A few years ago I was trying to come up with a toolkit (in addition to all the other toolkits that exist) to help solve complex test problems.
I define a complex test problem as a problem in which cause and effect cannot be deduced in advance, only in retrospect (based on the Cynefin framework). For example if you make changes to some core system and it could potentially affect the entire application and it is very hard to know where, even if you have some information of dependencies and where it could impact. Since many of the systems we work with are more or less complex I think we are faced with these types of complex test problems more often than not, to different degrees of complexity.
I used the power of AI to create nice pictures for each approach which is why I only finished it recently
How do you usually approach these types of complex test problems? Sometimes you have more or less information when you start, and that of course affects your approaches as well. But any thoughts or ideas would be interesting.
I’m a tailgater/ambulance chaser. I suspect/think a miss-conception with complicated software or any systems, is that they are complex for complexities sake. It’s too easy to think that as a tester, that api integration test suite you have been asked to write HAS to be as complex as the problem the api solves. It often does not, sometimes all it has to solve is the ‘history’ problem. Just the integration part, nothing else, not the security part, not the functionality part, just the part that snarls up your SDLC. I prefer to look at Cynefin as ending it’s ‘loop’ at a imaginary non-chaotic point (or at least less chaotic), and then extracting , almost looking backwards from there towards the business goals that get us to that final point.
The tailgater (or ambulance chaser if you like) basically runs with whatever is most interesting and energetic. It’s often going to be the source of the most change in the system anyway, but also the source of knowledge, because it will be visiting all of the most volatile spots in the system. Parts of the system it does not visit are probably not experiencing churn and are thus lower in defect density anyway. By tailgating the lead energy in a system, you allow it to move more quickly because it does not have to keep on looking back, your job becomes detecting regressions. Stop following at some point when you have enough valuable areas to test, you will have covered a lot of ground and added test value if you have used the journey as a way to grasp the business requirements better. I don’t use this often, but have found it’s a great experiment when you think your tests are just not finding really ‘useful’ bugs.

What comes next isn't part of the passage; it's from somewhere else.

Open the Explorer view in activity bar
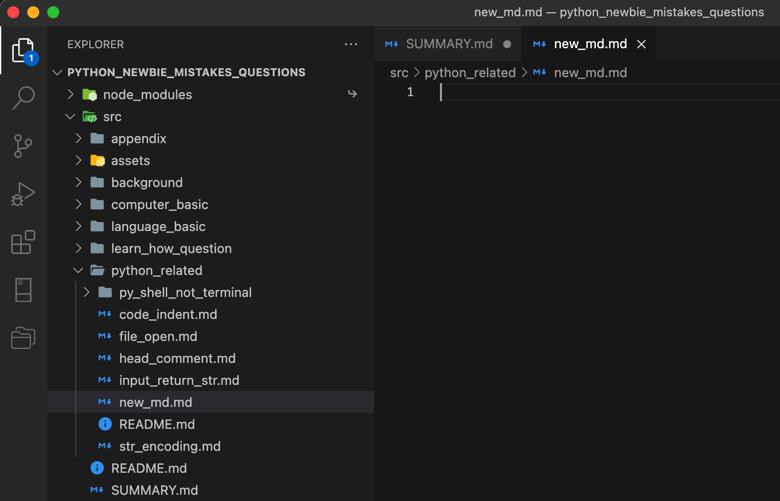780x501 pixels. coord(23,50)
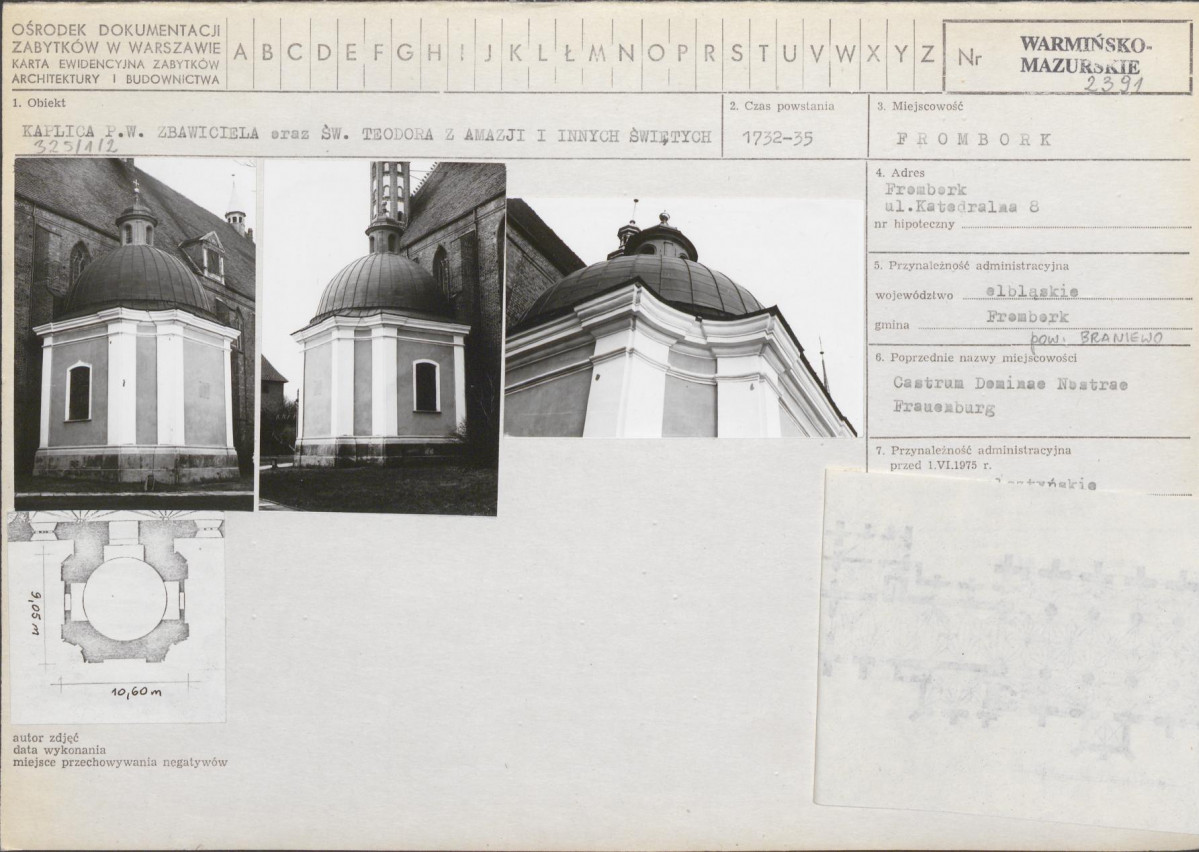
Task: Select letter Ł in the alphabet strip
Action: (568, 54)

Very thoughtful. Something like a meyers-briggs for QA
I like to explore. Im nosy. I want to know what happens when I do a thing and I want to follow it through the actions travels, noting other branches to explore later. Im not above injecting logging statements in code in order to get what I want.

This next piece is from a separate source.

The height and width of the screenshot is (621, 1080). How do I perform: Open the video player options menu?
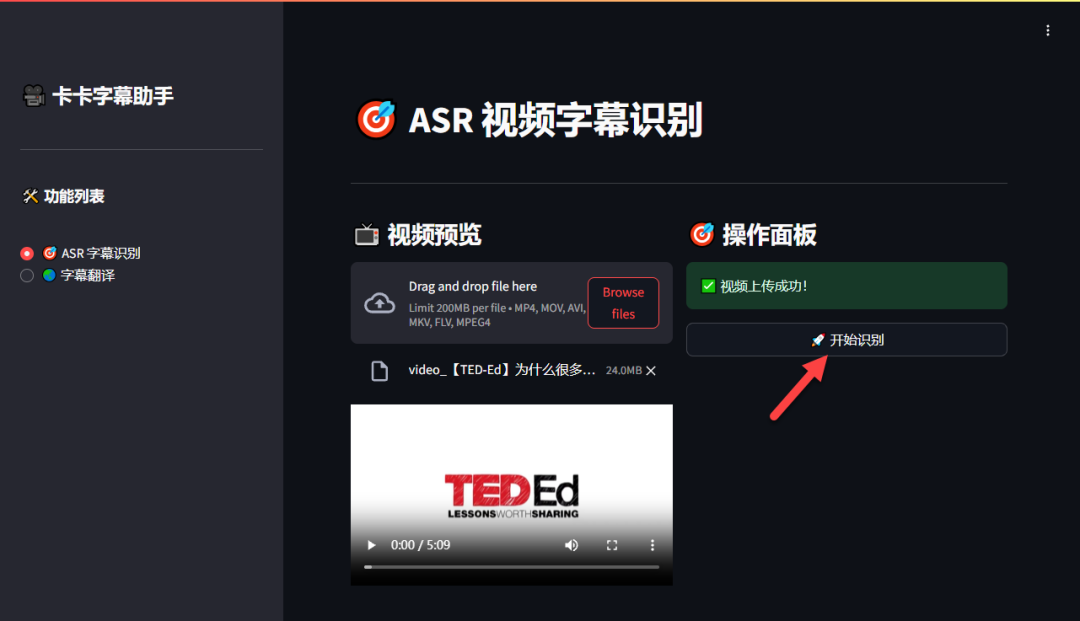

But I dont just dive in. Experience has taught me to survey things first. gather information. break the application down into more bite sized pieces.
By building up knowledge of the system I am testing. Try not to take the easiest route while learning it, contacting people involved. The better I know the systems the easier to sort out what needs to be done when someone want to mess with them bigtime. And the systems include all key people involved in them.